Standard mapping: OWASP ASVS v4.0.3 Section 5.1 requires input validation on all untrusted data. ISO 27001 Control 8.3 addresses secure handling of information in applications. If your AI platform accepts URLs from users, you need to validate format, whitelist allowed domains, and sanitize before processing.
Secure Coding Practices (SGLang)
SGLang's use of pickle deserialization for handling untrusted data represents a known-dangerous pattern. Python's pickle module documentation explicitly warns against deserializing data from untrusted sources—yet the framework did exactly that.
The CVE-2026-3059 and CVE-2026-3060 vulnerabilities allow remote code execution because the application deserializes attacker-controlled objects without verification. This isn't a novel attack vector; it's a well-documented anti-pattern.
Standard mapping: OWASP Top 10 2021 A08:2021 – Software and Data Integrity Failures covers insecure deserialization. NIST 800-53 Rev 5 SI-10 requires information input validation. PCI DSS v4.0.1 Requirement 6.2.4 mandates that software engineering techniques prevent or mitigate common software attacks.
What the Standards Require
These incidents map to controls you're likely already attesting to:
For network isolation: Implement egress filtering at the network boundary. If your AI workload runs in a sandbox, define an allowlist of required external services. Block everything else. NIST CSF v2.0 function PR.AC-5 (network segregation) and PR.PT-4 (communications and control networks protection) both apply.

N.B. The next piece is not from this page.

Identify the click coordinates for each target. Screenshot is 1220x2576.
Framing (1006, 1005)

For input validation: Treat all external input as hostile. URL parameters, file uploads, API payloads—validate format, length, and content against expected patterns before processing. This satisfies OWASP ASVS v4.0.3 requirements and ISO/IEC 27001:2022 Control 8.3.
For deserialization: Never deserialize untrusted data using formats that permit code execution. If you must deserialize external data, use safe formats (JSON, Protocol Buffers) or implement signature verification. This addresses NIST 800-53 Rev 5 SI-10 and supports SOC 2 Type II CC6.1 (logical access controls).
Lessons and Action Items
Audit Your AI Infrastructure
Map every AI platform you're running against these questions:
- What network access does it have? Can it make outbound connections?
- What external input does it accept? URLs, file uploads, API calls?
- Does it deserialize data from external sources? Using what format?
For each "yes," document the control that prevents exploitation. If you can't name the control, you have a gap.
Implement Defense in Depth for AI Workloads
Don't rely on vendor-provided "sandbox mode" as your only isolation layer. Add network segmentation, egress filtering, and monitoring. Your SIEM should alert on unexpected DNS queries from AI workloads—especially queries to newly-registered domains or domains with high entropy in the subdomain (common in DNS tunneling).
Apply Least Privilege to IAM Roles
The Bedrock vulnerability becomes more severe if the compromised workload has broad IAM permissions. Review every IAM role attached to AI infrastructure. What's the minimum permission set required? Remove everything else. This limits blast radius when—not if—a vulnerability is exploited.
Require Security Review for AI Framework Updates
Treat AI frameworks like SGLang the same way you treat application dependencies. Before deploying a new version, review the changelog for security-relevant changes. If the framework handles deserialization, that's a red flag requiring extra scrutiny.
Test Your Detection Capabilities
Can your security tools detect DNS tunneling? Can they identify unusual outbound connections from supposedly-isolated workloads? Run a purple team exercise: attempt DNS exfiltration from your AI environment. If your tools don't alert, fix your detection before an attacker discovers the same gap.
The common thread: these vulnerabilities exploited the gap between "AI platform" and "production security controls." Your AI infrastructure needs the same network segmentation, input validation, and secure coding practices as everything else you run. The standards already require it—now you need to enforce it.